Take a militant approach
Fear is not going to go away if you halfheartedly address it or only address it when you feel overwhelmed. You have to beat fear with precision and consistency. Soldiers are always training to stay sharp, and you must be vigilant and keep training yourself–especially when you feel unstoppable.
Practice deep breathing
Fear is a feeling that can actually manifest itself through physical symptoms; people can sweat, become incoherent, hyperventilate or simply shut down. Calm yourself before that happens with deep breathing exercises. Make it a part of your daily routine to center your mind and control your thoughts.
Shift your focus, take daily action
Don’t give your brain time to be idle. Shift your focus to helping someone else or immerse yourself into a project that requires your full attention. Write a list of action steps you can take to move out of your fear. Every time you feel the fear creeping in, take bigger action and do it quickly and consistently.
Reprogram your mind
Use vision boards, motivational quotes, programs or music to feed your mind. You are reprogramming your brain to believe you truly can achieve anything. Develop a system where you do this daily regardless of how busy or tired you feel. It has to be systematic and automatic.
Get an accountability buddy
Find a supportive friend who you can call to talk through your feelings and put things in perspective. Just saying things out loud can give you the strength you need to move forward and realize that those fears truly are Fear Evidence Appearing Real.

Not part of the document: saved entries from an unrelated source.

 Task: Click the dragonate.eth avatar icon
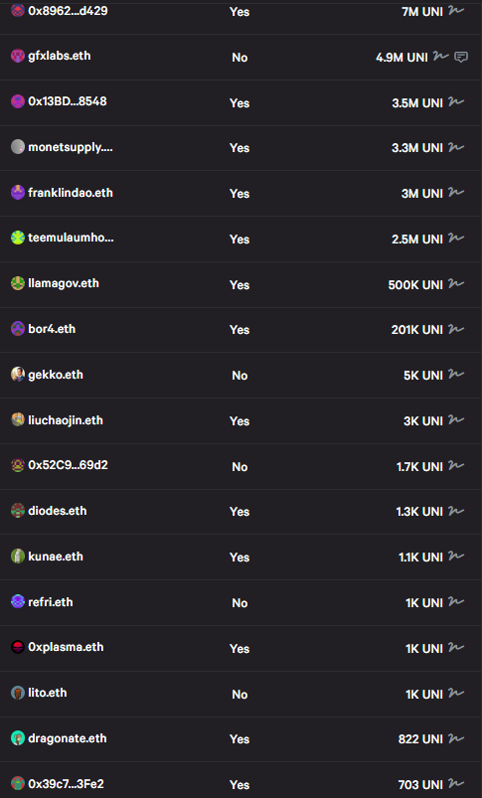click(18, 738)
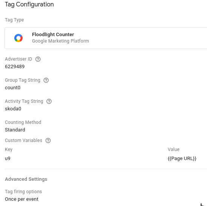This screenshot has height=206, width=207.
Task: Click the Tag firing options label
Action: click(23, 191)
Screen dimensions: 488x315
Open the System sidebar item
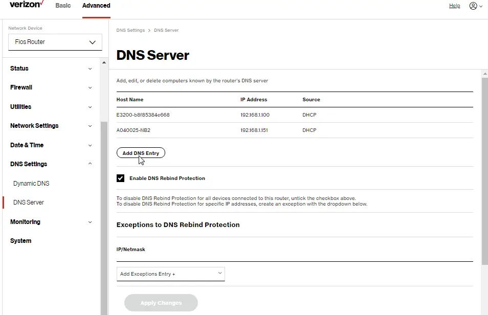20,240
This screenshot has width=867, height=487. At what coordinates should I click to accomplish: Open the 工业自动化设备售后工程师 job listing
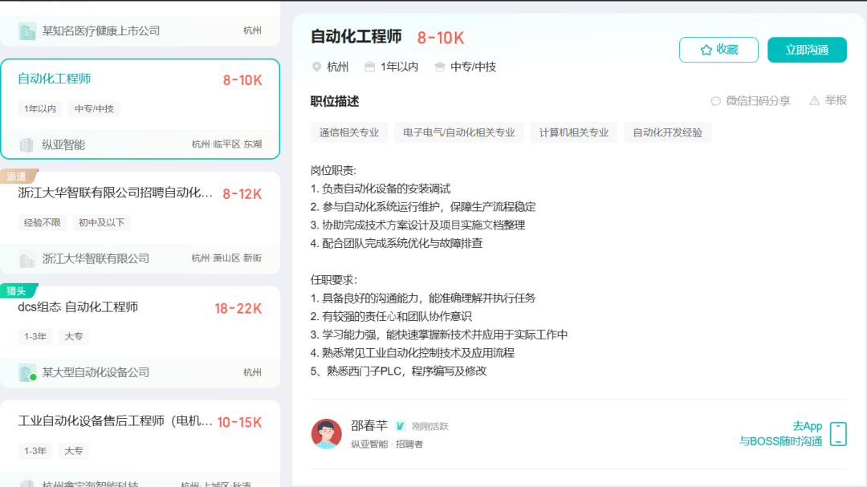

Remind yourself of the lessons
As you get older, you have built up a history of times when you have feared, failed and were frustrated. If you don’t look at those experiences as learning opportunities that made you better, you are making fear’s job easier. A simple reminder of your failures will have you retreating. Past failures were simply lessons getting you closer to your goal. Thank fear for the lessons. Your past is gone and the future is before you, so write a new chapter and choose your ending.